We have gotten a bunch of these and have been trying to figure out a good middle-of-the-road solution in Lab, but we are clearly “not there yet”.
The most common problem we are seeing now is conda channel
defaults causing dependency issues with Lab etc.
In short, our recommendation is to have the conda.yaml ´channels:´ -section look like this:
channels: - conda-forge
Having dependencies coming from multiple channels and from pip can cause collisions on many levels. For the Robocorp Lab notebook environment, this is especially hard as that environment not only contains the conda.yaml that you as the user edit but also the environment that the JupyterLab and kernel instances require.

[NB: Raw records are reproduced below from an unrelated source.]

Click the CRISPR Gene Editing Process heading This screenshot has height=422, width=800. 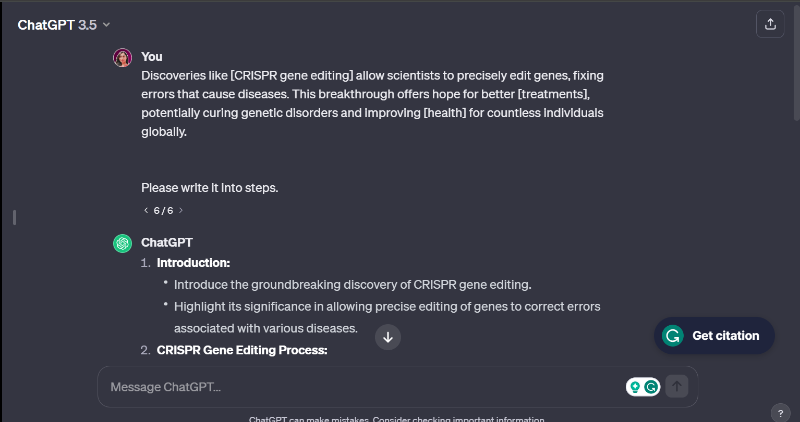tap(242, 350)
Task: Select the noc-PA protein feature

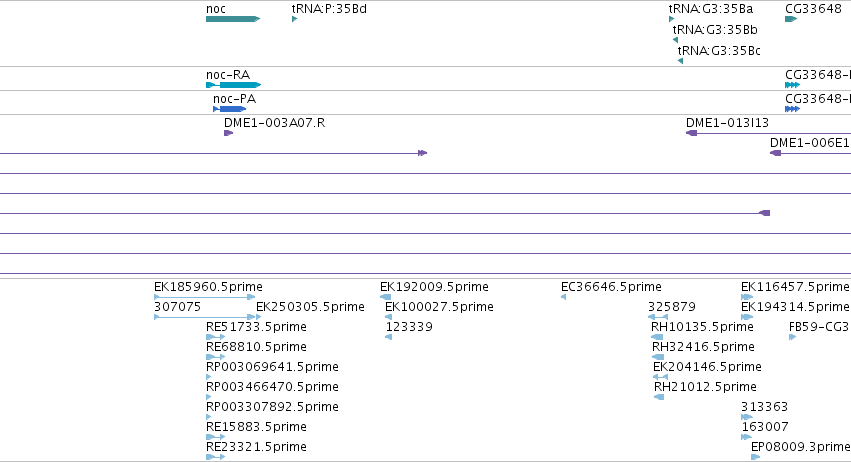Action: point(230,109)
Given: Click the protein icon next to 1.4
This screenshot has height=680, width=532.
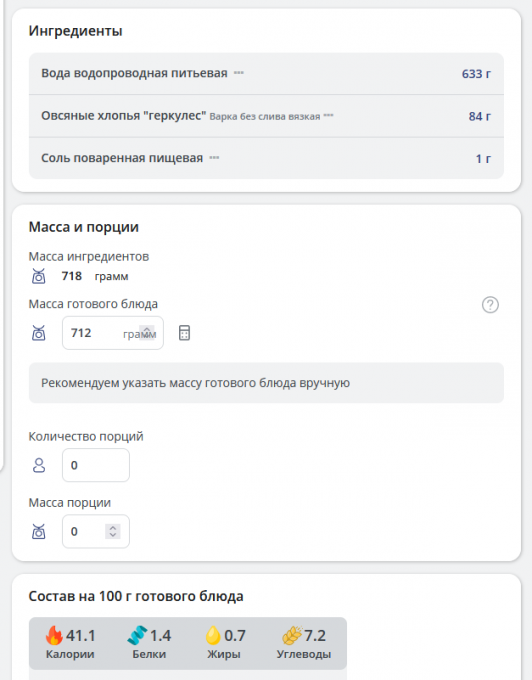Looking at the screenshot, I should (137, 635).
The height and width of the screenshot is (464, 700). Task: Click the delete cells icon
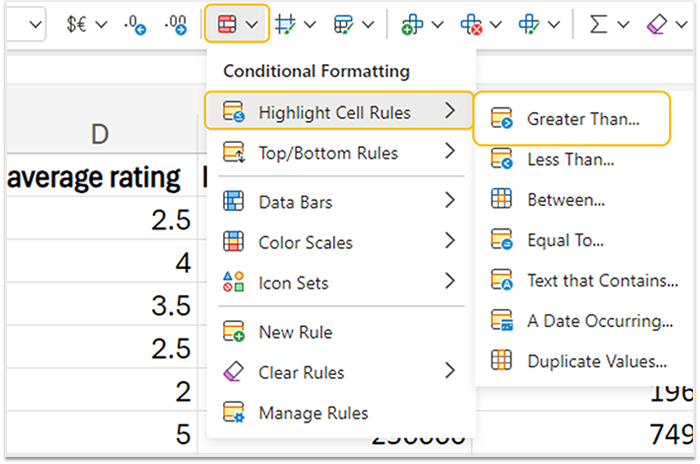click(x=471, y=22)
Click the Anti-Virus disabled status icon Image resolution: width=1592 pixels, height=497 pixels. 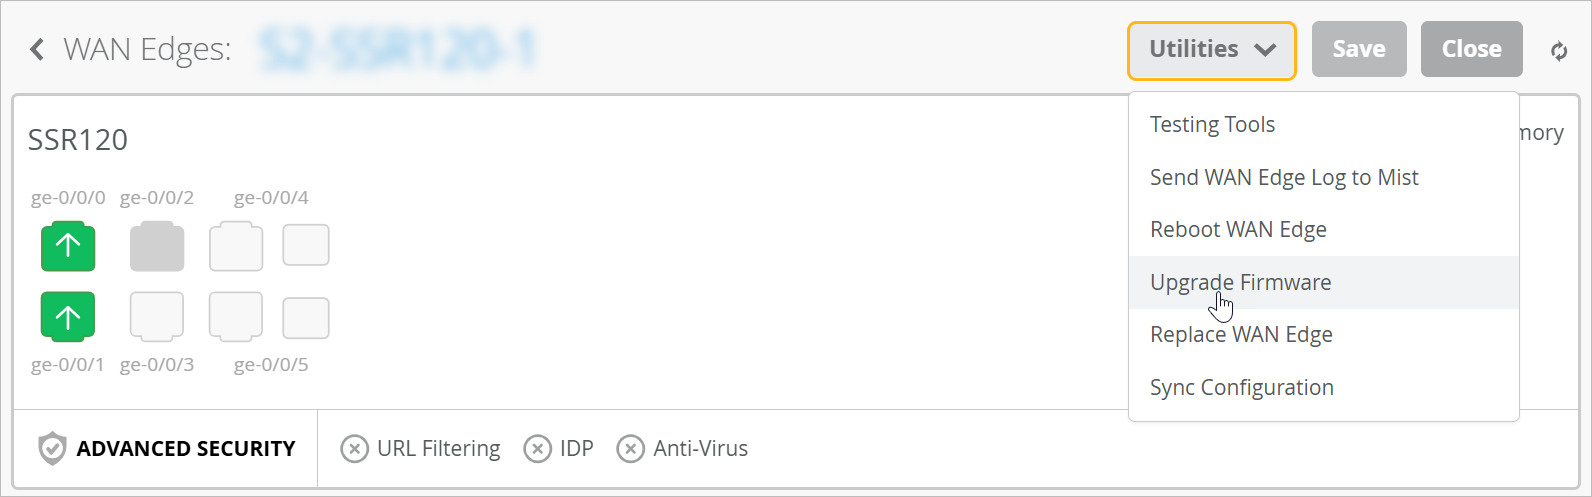tap(630, 449)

In Lab you can also run full diagnostics on your robot:
File > Terminal > rcc robot diagnostics --robot robot.yaml
… the output provides checks for a bunch of things:
Checks: - Robot ok Tasks are defined in robot.yaml - Robot ok Each task has exactly one definition. - Robot ok PATH settings in robot.yaml are ok. - Robot ok PYTHONPATH settings in robot.yaml are ok. - Robot ok ignoreFiles settings in robot.yaml are ok. - Robot ok Artifacts directory defined in robot.yaml - Robot ok In robot.yaml, 'condaConfigFile:' is present. So this is python robot. - Conda warning Try to avoid defaults channel, and prefer using conda-forge instead. - Conda warning Try to avoid putting defaults channel as first channel. - Conda warning Try to avoid multiple channel. They may cause problems with code compatibility. - Conda ok Conda dependencies in conda.yaml are ok. - Conda ok Pip dependencies in conda.yaml are ok. - Robot ok Dependencies in conda.yaml and dependencies.yaml match. - YAML ok YAML files are readable and can be parsed.
…we’ll look for a good place to put this in a bit easier form.
The latest templates have these setups so another way to get up to date is to create a new robot from template and checkout the conda.yaml.